"Minha história com o reisado é comprida", anuncia Mestre Nena, olhos vagando pelas fotos e fitas coloridas que colorem as paredes brancas de seu Museu Orgânico em Juazeiro do Norte, Cariri cearense. Nascido no Sítio Malhada, município do Crato, o pequeno Francisco Gomes Novaes começou a brincar no reisado de congo do Mestre Moisés Ricardo ainda aos 12 anos. "Daí não parei mais", contextualiza, aos 70 anos. À frente do Grupo Bacamarteiros da Paz há mais de uma década, o brincante promete: "A agricultura e a cultura são as duas coisas que eu faço na vida. Enquanto eu for vivo, enquanto eu puder participar tanto da agricultura quanto da cultura, eu não deixo. Eu só posso deixar por morte".
Apesar de não ser titulado pela Secretaria de Cultura como Tesouro Vivo, Mestre Nena carrega nas mãos a história do Cariri. "O reisado, na minha vida, é de família de tradição. Toda semana a gente brincava reisado um pedacinho...", relembra. Ainda jovem, visitou terreiros como o de Mestre Aldenir e se quedou na Folia de Reis: com 18 anos, criou seu próprio reisado no Sítio Altos junto com os amigos Chicô e Decir. Já em Juazeiro, brincou com Mestra Margarida, Mestre Bigode, Luís, Mestre Sebastião e com o Carroça de Mamulengo. "Me deram esse nome de Mestre, mas eu não sou mestre, não. Eu dou muito valor a todos os grupos... Para mim, todos somos iguais", comenta, modesto.

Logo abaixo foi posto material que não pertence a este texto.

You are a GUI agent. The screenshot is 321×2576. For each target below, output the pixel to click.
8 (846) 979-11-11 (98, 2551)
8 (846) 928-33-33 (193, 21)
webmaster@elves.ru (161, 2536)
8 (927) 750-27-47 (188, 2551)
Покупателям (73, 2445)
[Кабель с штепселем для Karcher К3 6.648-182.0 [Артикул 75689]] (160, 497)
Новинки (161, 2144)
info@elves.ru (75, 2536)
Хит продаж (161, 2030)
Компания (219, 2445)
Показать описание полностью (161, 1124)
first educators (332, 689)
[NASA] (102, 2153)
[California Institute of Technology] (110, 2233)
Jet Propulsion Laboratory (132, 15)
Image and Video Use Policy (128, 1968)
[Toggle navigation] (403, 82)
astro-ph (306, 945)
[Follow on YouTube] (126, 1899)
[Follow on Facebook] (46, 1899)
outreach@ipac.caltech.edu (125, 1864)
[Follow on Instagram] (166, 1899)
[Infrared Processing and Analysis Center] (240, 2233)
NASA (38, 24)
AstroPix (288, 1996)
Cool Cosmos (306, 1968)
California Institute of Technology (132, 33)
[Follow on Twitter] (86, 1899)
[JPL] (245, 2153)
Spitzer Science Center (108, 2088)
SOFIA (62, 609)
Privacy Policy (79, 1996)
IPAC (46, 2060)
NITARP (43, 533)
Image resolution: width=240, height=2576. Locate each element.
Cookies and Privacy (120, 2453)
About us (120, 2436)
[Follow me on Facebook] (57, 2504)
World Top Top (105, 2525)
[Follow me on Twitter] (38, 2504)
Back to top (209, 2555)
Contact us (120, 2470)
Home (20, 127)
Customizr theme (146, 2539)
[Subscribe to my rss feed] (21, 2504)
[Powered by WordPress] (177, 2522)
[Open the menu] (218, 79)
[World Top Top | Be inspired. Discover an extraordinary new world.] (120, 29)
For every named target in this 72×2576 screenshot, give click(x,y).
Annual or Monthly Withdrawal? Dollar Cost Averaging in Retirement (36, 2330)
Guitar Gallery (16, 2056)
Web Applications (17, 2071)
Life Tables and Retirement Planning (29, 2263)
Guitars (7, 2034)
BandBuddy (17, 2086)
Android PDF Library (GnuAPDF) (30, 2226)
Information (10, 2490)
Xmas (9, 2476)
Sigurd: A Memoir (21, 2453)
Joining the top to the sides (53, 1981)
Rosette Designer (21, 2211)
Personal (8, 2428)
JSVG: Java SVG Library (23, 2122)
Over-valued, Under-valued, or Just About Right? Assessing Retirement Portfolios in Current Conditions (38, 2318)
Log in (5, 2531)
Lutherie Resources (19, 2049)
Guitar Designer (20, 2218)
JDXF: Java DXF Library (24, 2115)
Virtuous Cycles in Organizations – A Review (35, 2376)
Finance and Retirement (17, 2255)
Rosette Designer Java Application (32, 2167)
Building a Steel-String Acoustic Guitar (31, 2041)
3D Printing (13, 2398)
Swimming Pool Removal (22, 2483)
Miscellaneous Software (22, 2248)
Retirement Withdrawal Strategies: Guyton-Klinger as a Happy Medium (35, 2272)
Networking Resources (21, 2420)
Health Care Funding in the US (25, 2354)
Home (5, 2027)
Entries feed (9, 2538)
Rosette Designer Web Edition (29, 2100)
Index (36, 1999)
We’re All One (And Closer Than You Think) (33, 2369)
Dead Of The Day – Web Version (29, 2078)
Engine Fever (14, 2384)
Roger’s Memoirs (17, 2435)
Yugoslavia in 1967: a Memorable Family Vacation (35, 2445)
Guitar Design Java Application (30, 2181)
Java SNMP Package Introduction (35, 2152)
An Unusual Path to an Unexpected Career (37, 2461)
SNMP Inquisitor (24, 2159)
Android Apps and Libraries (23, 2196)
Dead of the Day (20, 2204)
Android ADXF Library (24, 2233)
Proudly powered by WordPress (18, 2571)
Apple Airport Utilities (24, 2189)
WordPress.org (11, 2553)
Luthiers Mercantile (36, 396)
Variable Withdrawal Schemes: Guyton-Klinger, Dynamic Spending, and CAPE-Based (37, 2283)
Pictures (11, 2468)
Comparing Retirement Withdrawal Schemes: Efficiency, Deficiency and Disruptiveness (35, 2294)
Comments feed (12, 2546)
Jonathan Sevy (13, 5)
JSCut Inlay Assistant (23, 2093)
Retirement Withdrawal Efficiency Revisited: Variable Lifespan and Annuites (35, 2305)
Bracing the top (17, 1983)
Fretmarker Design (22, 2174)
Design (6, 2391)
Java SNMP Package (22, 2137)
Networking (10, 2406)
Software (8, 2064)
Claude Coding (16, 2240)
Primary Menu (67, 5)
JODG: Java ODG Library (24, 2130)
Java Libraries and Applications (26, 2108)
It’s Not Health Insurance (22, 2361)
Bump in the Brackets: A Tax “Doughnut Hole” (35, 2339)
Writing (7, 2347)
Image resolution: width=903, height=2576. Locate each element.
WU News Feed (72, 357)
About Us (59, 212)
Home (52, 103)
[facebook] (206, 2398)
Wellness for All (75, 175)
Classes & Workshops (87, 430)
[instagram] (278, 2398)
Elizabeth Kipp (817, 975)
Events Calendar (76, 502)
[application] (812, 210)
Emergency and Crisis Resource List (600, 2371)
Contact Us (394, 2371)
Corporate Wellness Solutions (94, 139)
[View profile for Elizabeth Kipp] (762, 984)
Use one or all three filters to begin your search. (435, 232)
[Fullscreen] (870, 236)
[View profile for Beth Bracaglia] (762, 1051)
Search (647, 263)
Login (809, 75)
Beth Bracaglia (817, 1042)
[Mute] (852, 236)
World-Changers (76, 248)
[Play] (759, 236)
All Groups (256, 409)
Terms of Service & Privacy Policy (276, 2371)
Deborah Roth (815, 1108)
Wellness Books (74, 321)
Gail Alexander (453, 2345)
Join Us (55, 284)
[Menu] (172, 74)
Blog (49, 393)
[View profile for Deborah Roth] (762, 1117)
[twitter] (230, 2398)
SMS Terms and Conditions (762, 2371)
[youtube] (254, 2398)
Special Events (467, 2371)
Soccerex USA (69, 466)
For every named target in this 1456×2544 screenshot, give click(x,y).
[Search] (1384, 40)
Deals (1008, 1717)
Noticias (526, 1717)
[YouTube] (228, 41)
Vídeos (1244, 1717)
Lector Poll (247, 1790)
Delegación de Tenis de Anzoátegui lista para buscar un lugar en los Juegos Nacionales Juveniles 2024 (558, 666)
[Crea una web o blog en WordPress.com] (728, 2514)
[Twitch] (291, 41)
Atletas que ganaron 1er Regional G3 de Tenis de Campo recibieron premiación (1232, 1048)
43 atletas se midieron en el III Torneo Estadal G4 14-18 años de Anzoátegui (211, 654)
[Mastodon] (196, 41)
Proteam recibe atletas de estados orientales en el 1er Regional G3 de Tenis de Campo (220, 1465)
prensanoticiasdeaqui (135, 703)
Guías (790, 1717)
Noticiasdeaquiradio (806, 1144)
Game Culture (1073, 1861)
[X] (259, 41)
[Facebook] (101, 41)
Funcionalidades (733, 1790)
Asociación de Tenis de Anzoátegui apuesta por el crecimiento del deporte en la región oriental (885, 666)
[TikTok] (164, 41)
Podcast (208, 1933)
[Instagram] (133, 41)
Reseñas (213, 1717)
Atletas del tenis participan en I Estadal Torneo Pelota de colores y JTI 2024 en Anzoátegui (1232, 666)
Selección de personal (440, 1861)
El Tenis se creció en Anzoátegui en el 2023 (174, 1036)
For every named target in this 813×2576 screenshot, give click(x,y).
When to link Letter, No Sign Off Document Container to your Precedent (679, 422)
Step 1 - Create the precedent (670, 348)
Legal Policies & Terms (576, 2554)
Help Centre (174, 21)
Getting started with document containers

Criado em 2006, o Bacamarteiros da Paz inicialmente se chamava Bacamarteiros Beato José Lourenço. O grupo reconta o legado do cangaço de Lampião por meio das cantorias e transforma arma em arte. A espingarda do bacamarte, utilizada no movimento entre o final do século XIX e começo do XX, hoje integra as manifestações culturais dos 18 membros do grupo. "Nós pegamos um pouco do cangaço, um pouco do bacamarte e mantemos a brincadeira", explica o Mestre.
Repousando na entrada do Museu Casa de Mestre Nena, sob as bênçãos de Padre Cícero, a placa dá boas-vindas ao número 524 da rua Senhor do Bonfim: "Nesta casa as armas do cangaço se fizeram arte e levam ao mundo a cultura da paz". O espaço abriga fotos, banners, repertórios grafados em azul, o chapéu de Mateu do reisado, fantasias de bacamarte, instrumentos e uma imagem do Padim. "Eu me sinto feliz, eu me sinto feliz demais com esse Museu Orgânico", sorri Mestre Nena, que recebe generosamente os visitantes. "Quanto mais gente, melhor".